=== Section Start ===
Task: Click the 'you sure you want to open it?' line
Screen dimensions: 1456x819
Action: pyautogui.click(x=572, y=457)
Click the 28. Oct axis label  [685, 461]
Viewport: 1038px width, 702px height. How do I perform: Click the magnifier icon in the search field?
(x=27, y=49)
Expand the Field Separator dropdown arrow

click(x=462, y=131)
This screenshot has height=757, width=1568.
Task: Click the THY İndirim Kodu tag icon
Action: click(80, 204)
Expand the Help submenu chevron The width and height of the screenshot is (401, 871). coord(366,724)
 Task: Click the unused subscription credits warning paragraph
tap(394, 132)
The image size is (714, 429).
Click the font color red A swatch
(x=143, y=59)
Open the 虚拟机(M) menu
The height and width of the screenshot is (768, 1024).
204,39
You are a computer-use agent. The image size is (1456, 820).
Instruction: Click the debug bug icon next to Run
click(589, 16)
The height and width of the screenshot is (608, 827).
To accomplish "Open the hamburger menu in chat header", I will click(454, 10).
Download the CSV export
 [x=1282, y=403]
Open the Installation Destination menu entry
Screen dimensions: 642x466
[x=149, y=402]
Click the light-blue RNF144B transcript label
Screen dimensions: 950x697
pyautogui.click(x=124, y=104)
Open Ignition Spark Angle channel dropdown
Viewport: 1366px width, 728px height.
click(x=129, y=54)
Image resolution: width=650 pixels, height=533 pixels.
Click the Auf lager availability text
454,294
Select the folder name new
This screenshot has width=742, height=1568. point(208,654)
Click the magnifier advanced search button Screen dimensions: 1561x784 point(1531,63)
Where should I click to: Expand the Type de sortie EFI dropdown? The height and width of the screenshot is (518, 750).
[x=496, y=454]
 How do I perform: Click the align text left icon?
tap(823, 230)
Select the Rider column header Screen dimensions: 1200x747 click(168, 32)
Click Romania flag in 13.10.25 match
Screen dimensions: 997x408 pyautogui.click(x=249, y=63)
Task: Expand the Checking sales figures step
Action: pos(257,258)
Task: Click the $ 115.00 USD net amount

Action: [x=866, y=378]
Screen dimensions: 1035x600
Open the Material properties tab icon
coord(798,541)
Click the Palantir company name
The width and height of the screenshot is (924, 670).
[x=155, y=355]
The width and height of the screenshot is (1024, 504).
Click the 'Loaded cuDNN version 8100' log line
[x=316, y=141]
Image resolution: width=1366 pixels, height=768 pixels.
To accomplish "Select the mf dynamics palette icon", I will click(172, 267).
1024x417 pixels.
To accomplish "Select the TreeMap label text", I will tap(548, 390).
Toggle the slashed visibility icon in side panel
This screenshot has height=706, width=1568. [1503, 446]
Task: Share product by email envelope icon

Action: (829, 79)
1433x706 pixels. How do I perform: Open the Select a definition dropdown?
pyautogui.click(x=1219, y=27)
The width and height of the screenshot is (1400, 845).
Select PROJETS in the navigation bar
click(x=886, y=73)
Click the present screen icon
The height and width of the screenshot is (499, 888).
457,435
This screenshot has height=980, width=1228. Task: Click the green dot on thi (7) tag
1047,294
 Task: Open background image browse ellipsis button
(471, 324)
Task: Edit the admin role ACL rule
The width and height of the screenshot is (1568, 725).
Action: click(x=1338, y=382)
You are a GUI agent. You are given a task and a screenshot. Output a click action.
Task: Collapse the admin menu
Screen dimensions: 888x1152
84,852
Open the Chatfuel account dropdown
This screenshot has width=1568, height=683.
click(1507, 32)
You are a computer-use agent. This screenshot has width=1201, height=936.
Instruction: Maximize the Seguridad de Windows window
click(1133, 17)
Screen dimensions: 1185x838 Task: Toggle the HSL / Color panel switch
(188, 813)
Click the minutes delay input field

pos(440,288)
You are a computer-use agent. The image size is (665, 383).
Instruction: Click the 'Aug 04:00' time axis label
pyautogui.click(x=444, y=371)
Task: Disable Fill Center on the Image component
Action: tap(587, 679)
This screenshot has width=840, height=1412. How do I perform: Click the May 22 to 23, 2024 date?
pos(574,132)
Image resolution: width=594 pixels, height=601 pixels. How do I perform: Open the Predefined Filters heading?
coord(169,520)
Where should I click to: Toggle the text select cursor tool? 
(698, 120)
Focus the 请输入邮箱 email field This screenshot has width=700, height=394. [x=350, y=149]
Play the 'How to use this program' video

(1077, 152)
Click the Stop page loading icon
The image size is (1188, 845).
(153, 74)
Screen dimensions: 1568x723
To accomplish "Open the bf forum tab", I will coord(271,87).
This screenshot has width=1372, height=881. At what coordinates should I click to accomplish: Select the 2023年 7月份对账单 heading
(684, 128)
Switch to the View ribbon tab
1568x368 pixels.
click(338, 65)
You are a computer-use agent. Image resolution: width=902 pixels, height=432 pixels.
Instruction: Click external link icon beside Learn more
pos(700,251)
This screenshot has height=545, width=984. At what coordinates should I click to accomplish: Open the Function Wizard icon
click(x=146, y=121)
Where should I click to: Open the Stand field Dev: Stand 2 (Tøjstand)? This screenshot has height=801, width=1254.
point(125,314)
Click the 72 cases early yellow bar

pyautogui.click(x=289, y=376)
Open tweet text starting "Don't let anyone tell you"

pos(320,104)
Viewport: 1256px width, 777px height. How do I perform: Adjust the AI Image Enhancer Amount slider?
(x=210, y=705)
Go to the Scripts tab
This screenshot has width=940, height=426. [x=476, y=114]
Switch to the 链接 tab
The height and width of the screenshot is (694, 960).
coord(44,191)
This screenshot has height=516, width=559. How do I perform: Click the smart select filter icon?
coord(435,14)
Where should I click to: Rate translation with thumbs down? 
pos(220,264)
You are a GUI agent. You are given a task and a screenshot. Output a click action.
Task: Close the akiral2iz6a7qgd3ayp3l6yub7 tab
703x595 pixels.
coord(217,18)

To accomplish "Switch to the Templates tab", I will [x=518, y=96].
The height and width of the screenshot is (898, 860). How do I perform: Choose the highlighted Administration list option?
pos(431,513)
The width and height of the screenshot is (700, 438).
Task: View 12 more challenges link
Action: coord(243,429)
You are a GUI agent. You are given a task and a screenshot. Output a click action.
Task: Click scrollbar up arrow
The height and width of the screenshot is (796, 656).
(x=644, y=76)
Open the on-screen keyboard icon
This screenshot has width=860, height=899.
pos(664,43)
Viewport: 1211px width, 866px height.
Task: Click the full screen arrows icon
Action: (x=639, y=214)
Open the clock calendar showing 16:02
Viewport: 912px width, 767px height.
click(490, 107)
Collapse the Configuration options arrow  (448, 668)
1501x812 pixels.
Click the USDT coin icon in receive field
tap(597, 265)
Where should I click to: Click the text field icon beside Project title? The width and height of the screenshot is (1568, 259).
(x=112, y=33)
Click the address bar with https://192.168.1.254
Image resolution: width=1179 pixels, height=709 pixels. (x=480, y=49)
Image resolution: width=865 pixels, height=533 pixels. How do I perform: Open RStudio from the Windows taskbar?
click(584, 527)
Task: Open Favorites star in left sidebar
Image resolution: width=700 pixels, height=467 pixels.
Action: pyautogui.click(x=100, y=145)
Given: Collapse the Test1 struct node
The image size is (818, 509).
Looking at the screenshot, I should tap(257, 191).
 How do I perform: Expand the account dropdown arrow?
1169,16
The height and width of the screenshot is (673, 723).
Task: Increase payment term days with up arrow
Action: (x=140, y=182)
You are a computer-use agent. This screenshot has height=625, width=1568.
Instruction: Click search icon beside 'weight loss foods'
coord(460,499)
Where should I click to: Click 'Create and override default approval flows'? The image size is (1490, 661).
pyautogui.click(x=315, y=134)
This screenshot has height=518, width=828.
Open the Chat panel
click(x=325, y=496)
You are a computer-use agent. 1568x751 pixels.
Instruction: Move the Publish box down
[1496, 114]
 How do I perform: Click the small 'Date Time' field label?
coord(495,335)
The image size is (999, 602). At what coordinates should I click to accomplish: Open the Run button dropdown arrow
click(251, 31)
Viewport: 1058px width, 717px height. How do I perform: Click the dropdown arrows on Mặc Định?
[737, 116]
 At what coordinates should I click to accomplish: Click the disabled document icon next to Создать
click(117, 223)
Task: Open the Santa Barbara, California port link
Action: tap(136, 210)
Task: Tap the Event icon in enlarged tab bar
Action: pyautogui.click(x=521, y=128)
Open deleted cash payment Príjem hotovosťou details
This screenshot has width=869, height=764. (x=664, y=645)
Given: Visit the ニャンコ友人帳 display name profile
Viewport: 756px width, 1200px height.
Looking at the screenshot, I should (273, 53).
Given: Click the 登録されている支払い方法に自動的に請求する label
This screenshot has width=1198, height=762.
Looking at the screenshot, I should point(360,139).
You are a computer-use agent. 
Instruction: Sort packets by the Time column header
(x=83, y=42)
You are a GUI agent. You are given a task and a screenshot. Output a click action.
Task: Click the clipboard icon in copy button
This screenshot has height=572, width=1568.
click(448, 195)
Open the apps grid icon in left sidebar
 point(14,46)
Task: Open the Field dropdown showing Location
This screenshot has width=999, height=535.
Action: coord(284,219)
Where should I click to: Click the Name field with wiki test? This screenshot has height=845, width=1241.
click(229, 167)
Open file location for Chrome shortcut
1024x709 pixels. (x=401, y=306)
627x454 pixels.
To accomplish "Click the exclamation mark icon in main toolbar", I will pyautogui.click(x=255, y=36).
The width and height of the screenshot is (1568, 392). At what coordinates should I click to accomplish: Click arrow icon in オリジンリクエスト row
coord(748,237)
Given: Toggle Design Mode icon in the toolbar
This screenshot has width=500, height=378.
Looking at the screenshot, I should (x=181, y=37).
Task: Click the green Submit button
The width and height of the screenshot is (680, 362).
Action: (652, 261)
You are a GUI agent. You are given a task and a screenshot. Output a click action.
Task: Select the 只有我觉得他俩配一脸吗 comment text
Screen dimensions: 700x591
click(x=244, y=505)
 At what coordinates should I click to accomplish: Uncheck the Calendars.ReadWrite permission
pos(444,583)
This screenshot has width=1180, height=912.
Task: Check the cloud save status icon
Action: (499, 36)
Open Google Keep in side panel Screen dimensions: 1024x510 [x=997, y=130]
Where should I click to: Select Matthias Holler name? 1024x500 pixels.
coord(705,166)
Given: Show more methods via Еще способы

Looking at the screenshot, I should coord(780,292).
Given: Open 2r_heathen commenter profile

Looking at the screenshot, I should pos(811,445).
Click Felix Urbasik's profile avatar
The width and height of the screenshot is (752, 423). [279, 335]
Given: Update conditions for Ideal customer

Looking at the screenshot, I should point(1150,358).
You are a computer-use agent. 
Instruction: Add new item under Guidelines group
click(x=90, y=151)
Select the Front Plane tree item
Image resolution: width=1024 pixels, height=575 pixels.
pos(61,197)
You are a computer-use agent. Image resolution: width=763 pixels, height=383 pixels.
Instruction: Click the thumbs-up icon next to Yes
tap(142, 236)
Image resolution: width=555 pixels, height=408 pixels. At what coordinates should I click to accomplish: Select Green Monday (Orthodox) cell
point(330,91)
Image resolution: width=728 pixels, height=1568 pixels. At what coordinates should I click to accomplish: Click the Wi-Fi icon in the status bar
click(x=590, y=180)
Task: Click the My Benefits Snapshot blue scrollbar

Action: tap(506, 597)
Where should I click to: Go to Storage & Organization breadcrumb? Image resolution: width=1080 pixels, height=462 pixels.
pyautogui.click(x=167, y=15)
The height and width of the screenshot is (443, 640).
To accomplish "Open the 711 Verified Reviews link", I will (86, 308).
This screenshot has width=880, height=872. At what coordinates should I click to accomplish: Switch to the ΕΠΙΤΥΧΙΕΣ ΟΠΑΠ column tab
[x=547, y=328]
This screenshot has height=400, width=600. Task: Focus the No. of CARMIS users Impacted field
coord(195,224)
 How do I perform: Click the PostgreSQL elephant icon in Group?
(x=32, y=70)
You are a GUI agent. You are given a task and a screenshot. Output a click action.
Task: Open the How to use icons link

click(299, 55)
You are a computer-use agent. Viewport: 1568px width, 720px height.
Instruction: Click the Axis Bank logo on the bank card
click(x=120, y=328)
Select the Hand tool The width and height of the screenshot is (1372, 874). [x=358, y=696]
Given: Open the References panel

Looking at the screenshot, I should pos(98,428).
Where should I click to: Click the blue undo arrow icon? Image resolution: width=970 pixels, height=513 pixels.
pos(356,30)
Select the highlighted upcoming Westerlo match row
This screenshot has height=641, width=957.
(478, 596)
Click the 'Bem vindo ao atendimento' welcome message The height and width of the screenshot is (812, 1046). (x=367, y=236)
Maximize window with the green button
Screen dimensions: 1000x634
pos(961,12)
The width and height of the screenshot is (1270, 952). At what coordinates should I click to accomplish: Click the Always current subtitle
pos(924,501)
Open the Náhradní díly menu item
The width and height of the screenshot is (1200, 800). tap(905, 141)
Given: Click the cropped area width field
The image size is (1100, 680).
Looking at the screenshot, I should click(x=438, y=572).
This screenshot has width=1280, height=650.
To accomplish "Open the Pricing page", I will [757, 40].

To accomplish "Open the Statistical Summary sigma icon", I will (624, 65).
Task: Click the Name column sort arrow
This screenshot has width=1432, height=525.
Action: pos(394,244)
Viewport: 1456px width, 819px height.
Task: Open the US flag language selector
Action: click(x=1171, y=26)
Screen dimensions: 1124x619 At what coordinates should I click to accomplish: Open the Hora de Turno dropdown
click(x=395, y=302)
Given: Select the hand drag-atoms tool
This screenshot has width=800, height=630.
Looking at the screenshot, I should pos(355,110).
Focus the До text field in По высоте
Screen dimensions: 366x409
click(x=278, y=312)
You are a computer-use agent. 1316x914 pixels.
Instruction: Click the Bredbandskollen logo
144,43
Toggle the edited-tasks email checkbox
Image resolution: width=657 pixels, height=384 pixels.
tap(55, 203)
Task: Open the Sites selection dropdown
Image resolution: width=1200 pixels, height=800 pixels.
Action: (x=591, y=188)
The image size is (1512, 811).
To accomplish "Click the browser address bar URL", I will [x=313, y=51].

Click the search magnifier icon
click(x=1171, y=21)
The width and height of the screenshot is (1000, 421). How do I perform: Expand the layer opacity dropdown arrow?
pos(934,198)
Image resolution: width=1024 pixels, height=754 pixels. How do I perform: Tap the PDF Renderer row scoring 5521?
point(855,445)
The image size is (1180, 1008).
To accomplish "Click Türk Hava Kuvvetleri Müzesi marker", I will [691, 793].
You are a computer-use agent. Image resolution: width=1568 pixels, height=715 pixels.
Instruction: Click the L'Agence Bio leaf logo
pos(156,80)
=== Section End ===
YOUR OBJECTIVE> Show, from the listing above, every line holding the word "Collapse".

ANSWER SECTION>
Task: Collapse the admin menu
Collapse the Configuration options arrow  (448, 668)
Given: Collapse the Test1 struct node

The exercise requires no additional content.